Pediatr Blood Cancer. 2021; 68: e28894. https://pubmed.ncbi.nlm.nih.gov/33459500/
This cross-sectional observational study examined reproductive function in a nationwide cohort of female childhood acute lymphoblastic leukemia (ALL) survivors.
Self-reported reproductive characteristics (age at menarche, virginity status, desire for children, pregnancy rates, and adverse pregnancy outcomes) were assessed by a questionnaire in 357 adult 5-year ALL survivors, treated between 1964 and 2002, and 836 controls. Ovarian function was assessed by anti-Müllerian hormone (AMH), follicle-stimulating hormone (FSH), inhibin B and antral follicle count (AFC). ALL survivors were significantly more likely to have low AMH and low AFC than controls. However, ALL survivors treated with chemotherapy (CT) only had overall self-reported reproductive outcomes, pregnancy rates and ovarian function markers similar to controls. Whereas, ALL survivors treated with CT + radiotherapy (RT) had lower pregnancy rates.

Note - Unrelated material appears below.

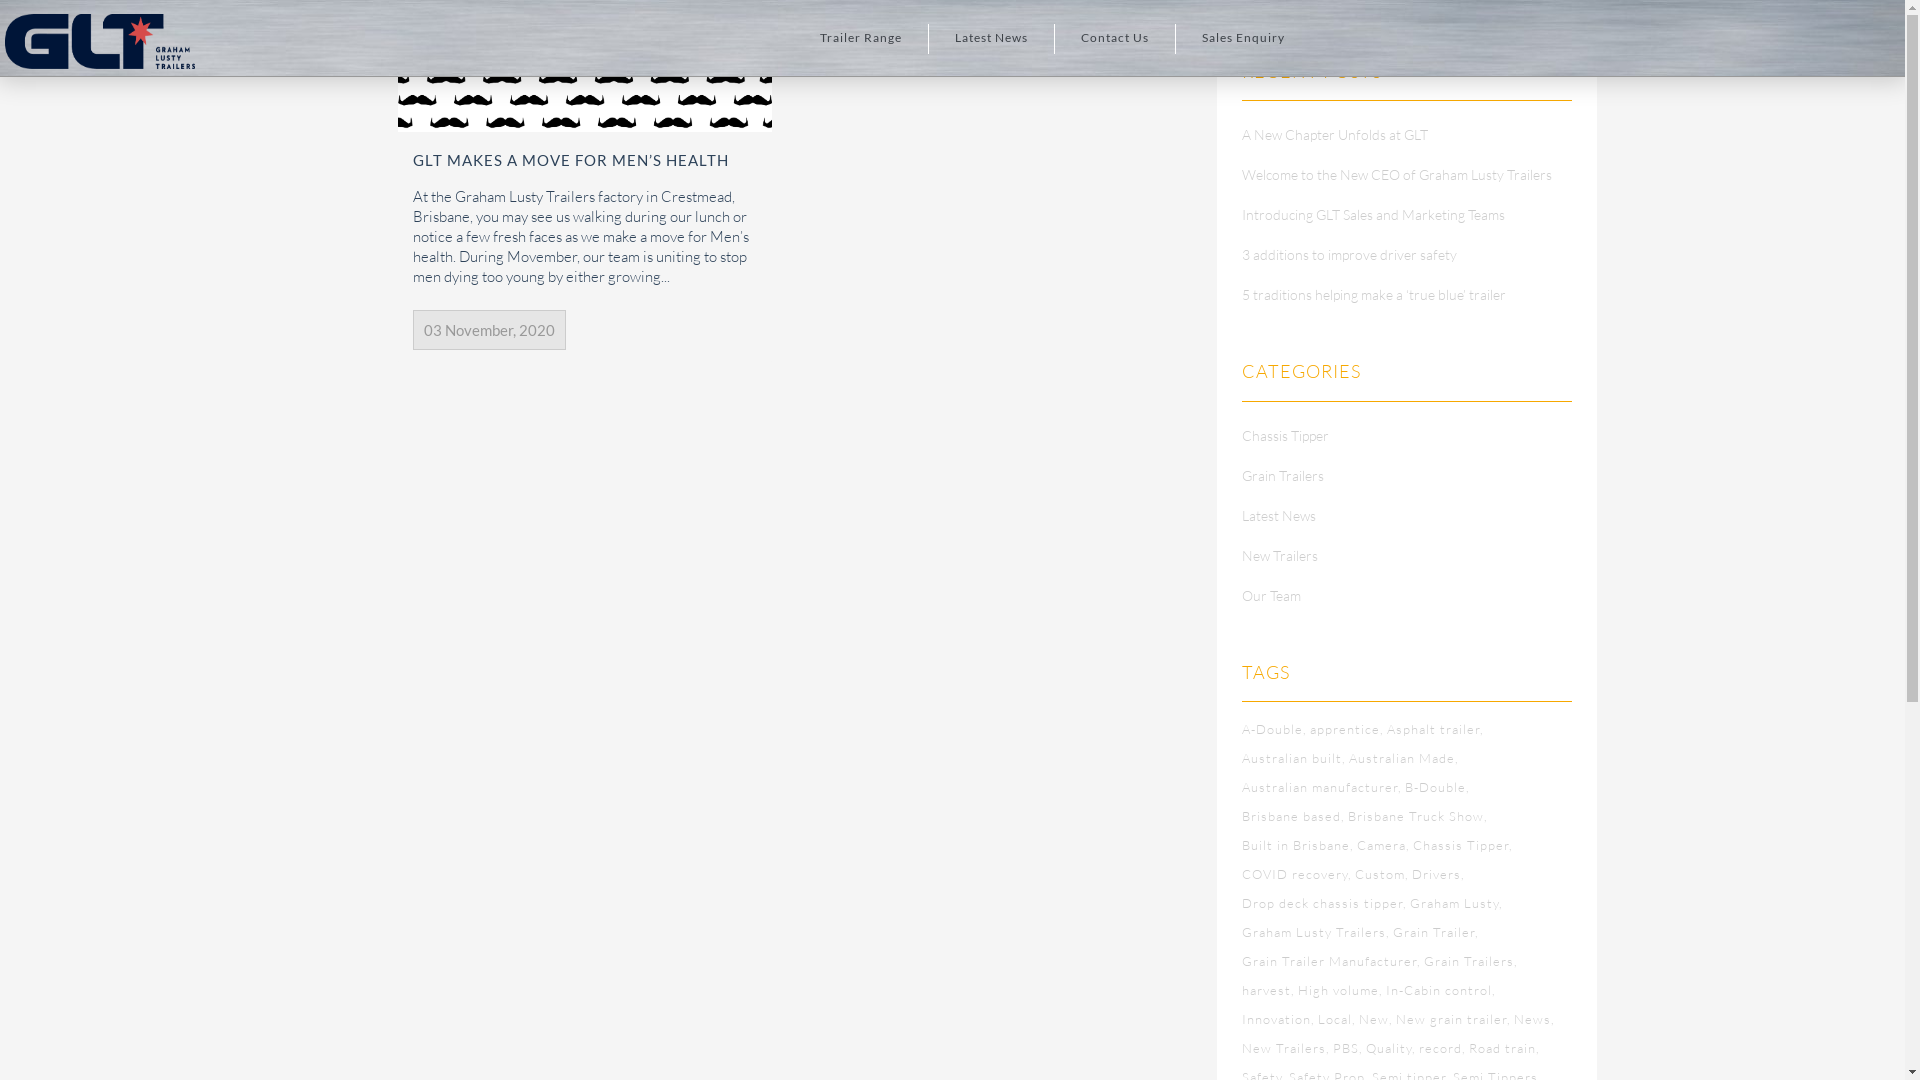 Image resolution: width=1920 pixels, height=1080 pixels. What do you see at coordinates (1376, 1019) in the screenshot?
I see `New` at bounding box center [1376, 1019].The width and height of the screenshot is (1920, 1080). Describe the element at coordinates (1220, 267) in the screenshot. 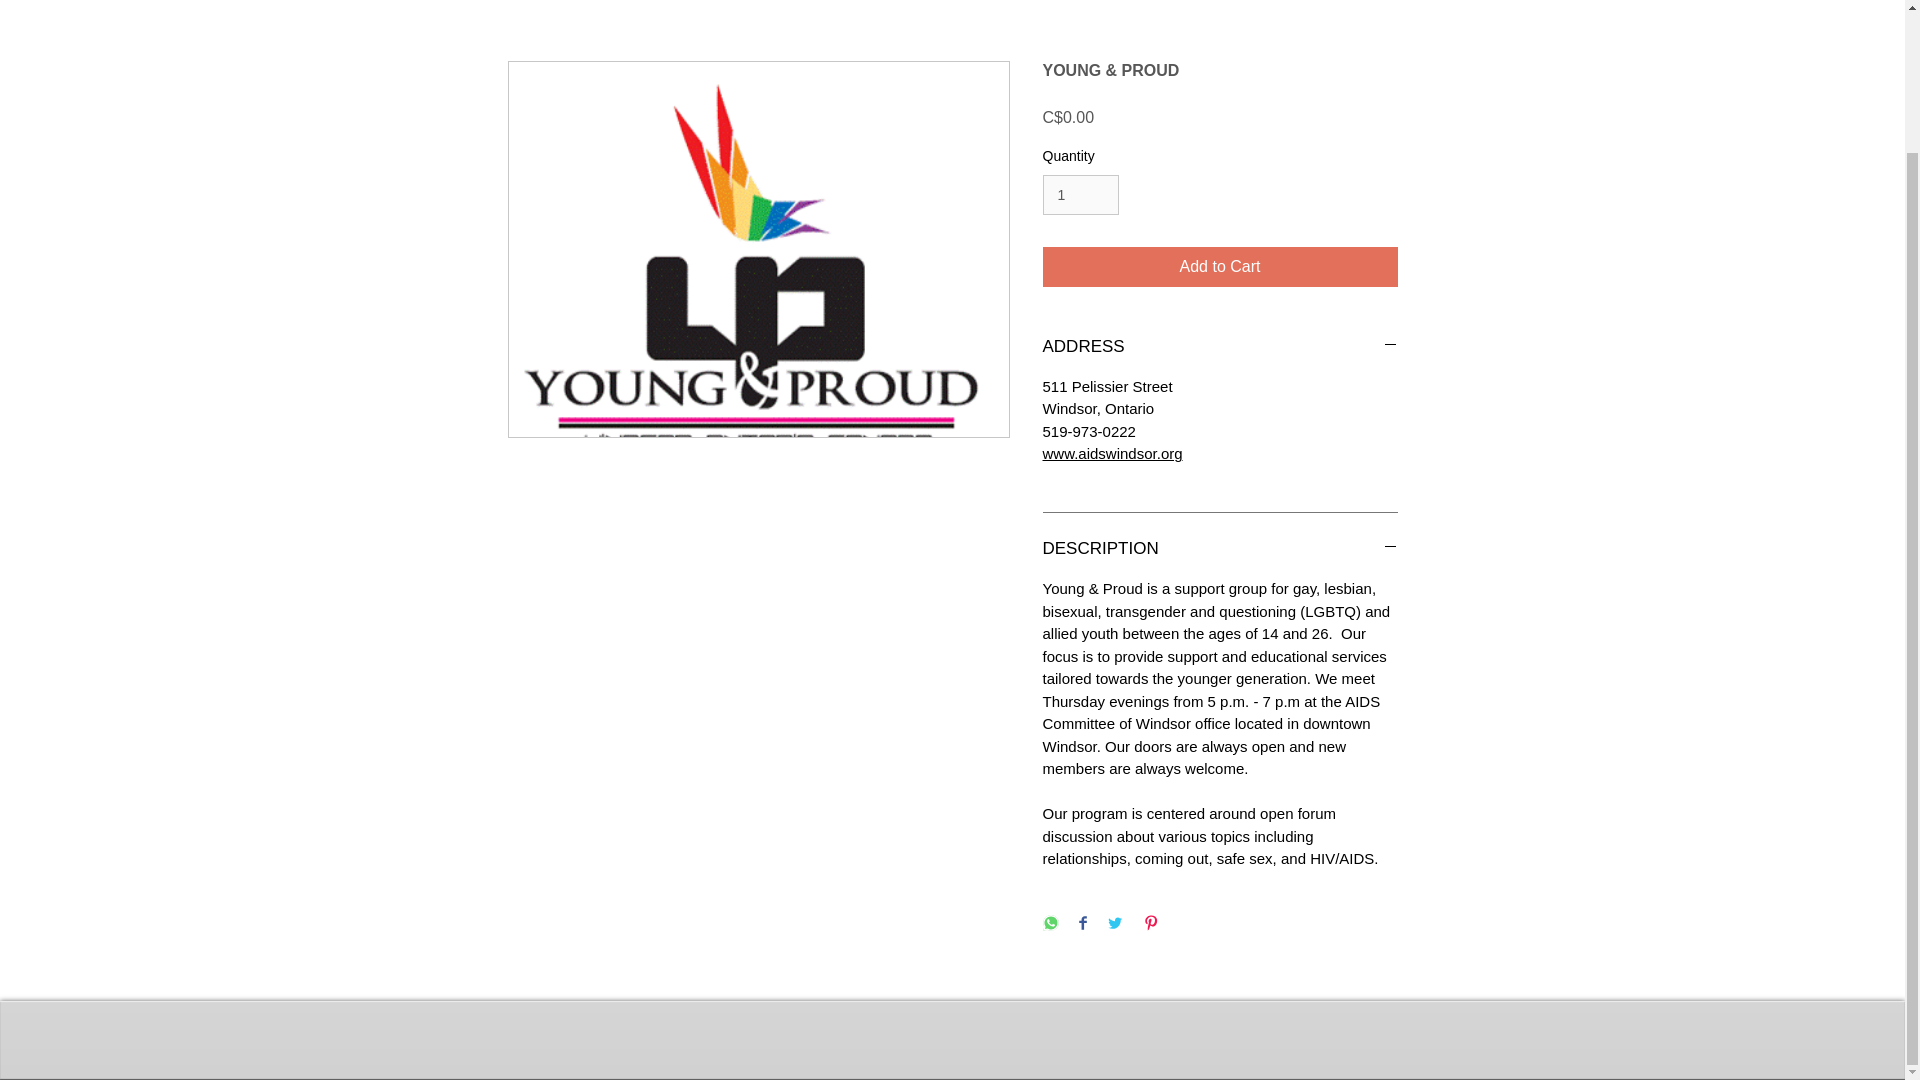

Patients treated with cranial RT have an increased risk of neuropsychological sequelae, which potentially reduce the chances of becoming parents. However, the reduced pregnancy risks among ALL survivors treated with CT + RT could also result from hypothalamic-pituitary damage (after cranial RT) or ovarian damage (after TBI). A previous study of ALL survivors showed that risk of miscarriage is increased in patients treated with craniospinal RT, but not in patients treated with cranial RT only (1). Recent advances in ALL treatment have made the use of spinal RT obsolete (and RT is not included in standard risk protocols), therefore the risk of miscarriage is probably not increased in more recent ALL survivors. Female childhood ALL patients need to be informed of the late effects of treatment on fertility. In particular, survivors who were treated with RT should be advised not to delay childbearing due to their reduced reproductive lifespan. Survivors not treated with RT seem not at risk of a diminished reproductive function.
Strengths of this study include the large number of participants, but there are also some limitations. Participants who underwent the study of ovarian function markers were significantly younger than questionnaire-only participants. This could possibly have over- or underestimated the prevalence of impaired reproductive function. Additionally, the self-reported outcomes may have been influenced by recall bias. Finally, the study population included relatively young women, and data on menopausal status needs to be confirmed, because not all women with premature menopause may have been identified.
Reference: 1. Green DM, Whitton JA, StovallM, et al. Pregnancy outcome of female survivors of childhood cancer: a report from the Childhood Cancer Survivor Study. Am J Obstet Gynecol. 2002; 187: 107080.